Stored items
* * * * * * *
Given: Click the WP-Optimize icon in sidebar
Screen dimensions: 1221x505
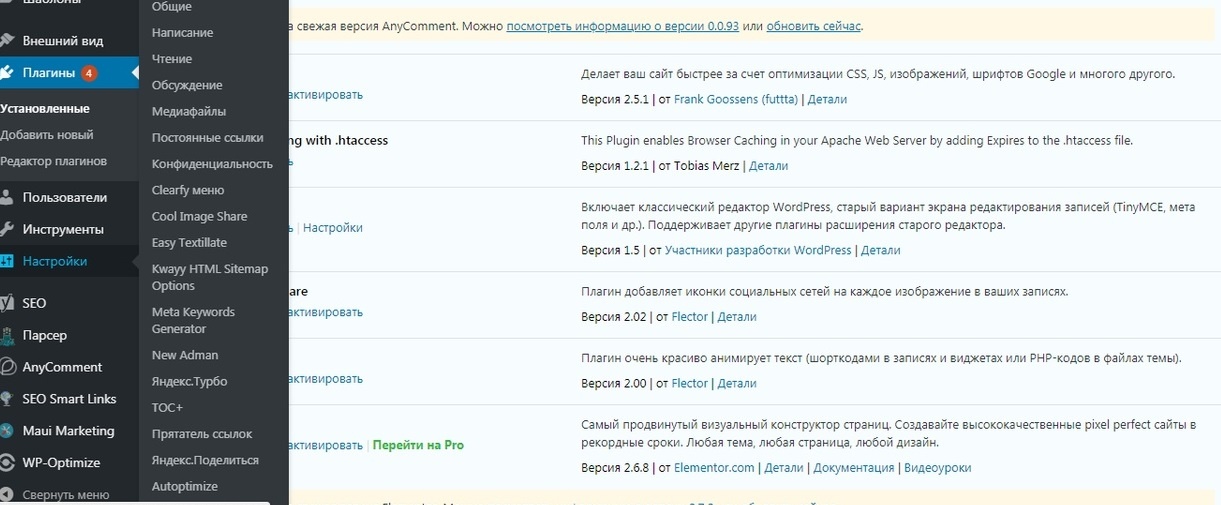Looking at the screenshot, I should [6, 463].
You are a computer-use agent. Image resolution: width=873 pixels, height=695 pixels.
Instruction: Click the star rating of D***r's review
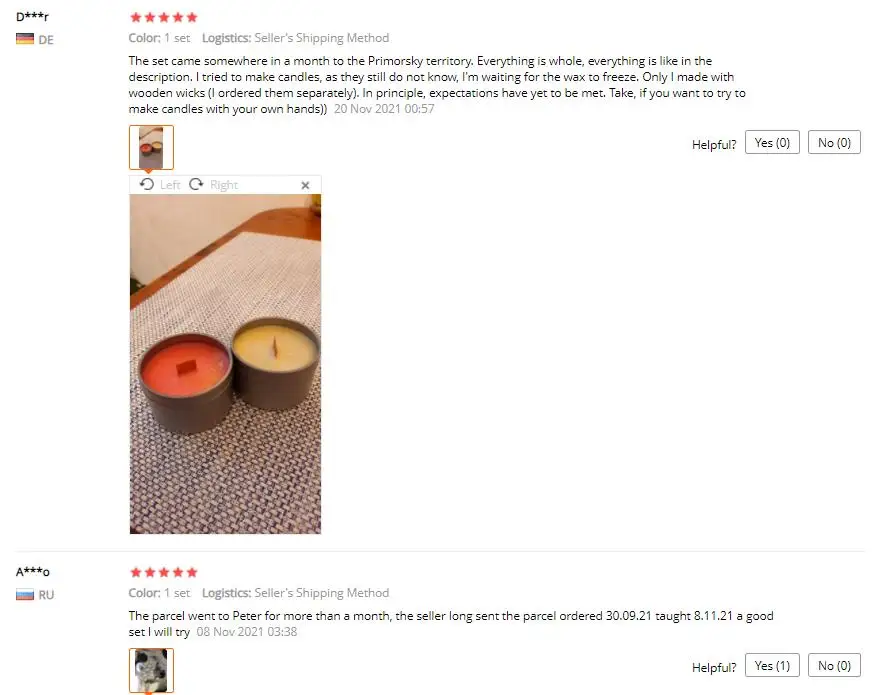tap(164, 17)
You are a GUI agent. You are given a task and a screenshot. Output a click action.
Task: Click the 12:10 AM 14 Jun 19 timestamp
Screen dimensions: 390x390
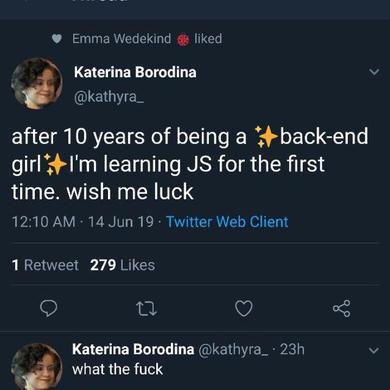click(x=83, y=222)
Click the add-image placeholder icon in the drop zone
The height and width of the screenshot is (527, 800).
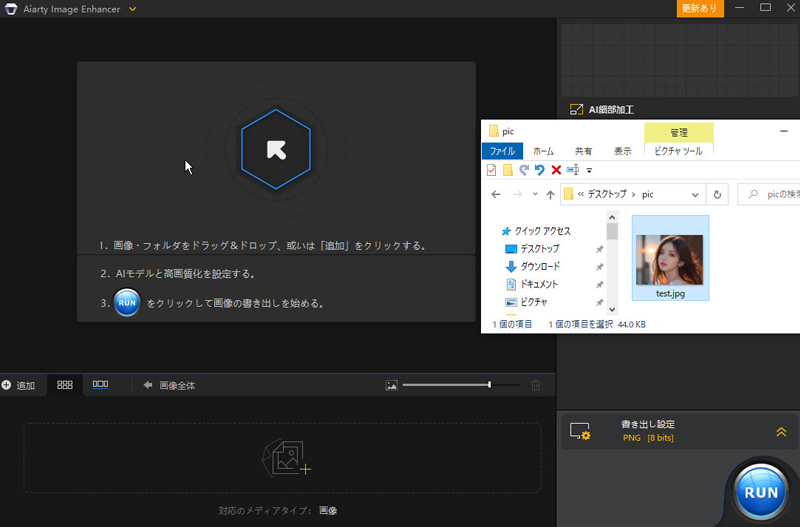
* * * * * * *
> Work required
Each line of the entries above that includes the string "icon" should be copied out.

> Completed task
Given: Click the WP-Optimize icon in sidebar
Click the add-image placeholder icon in the drop zone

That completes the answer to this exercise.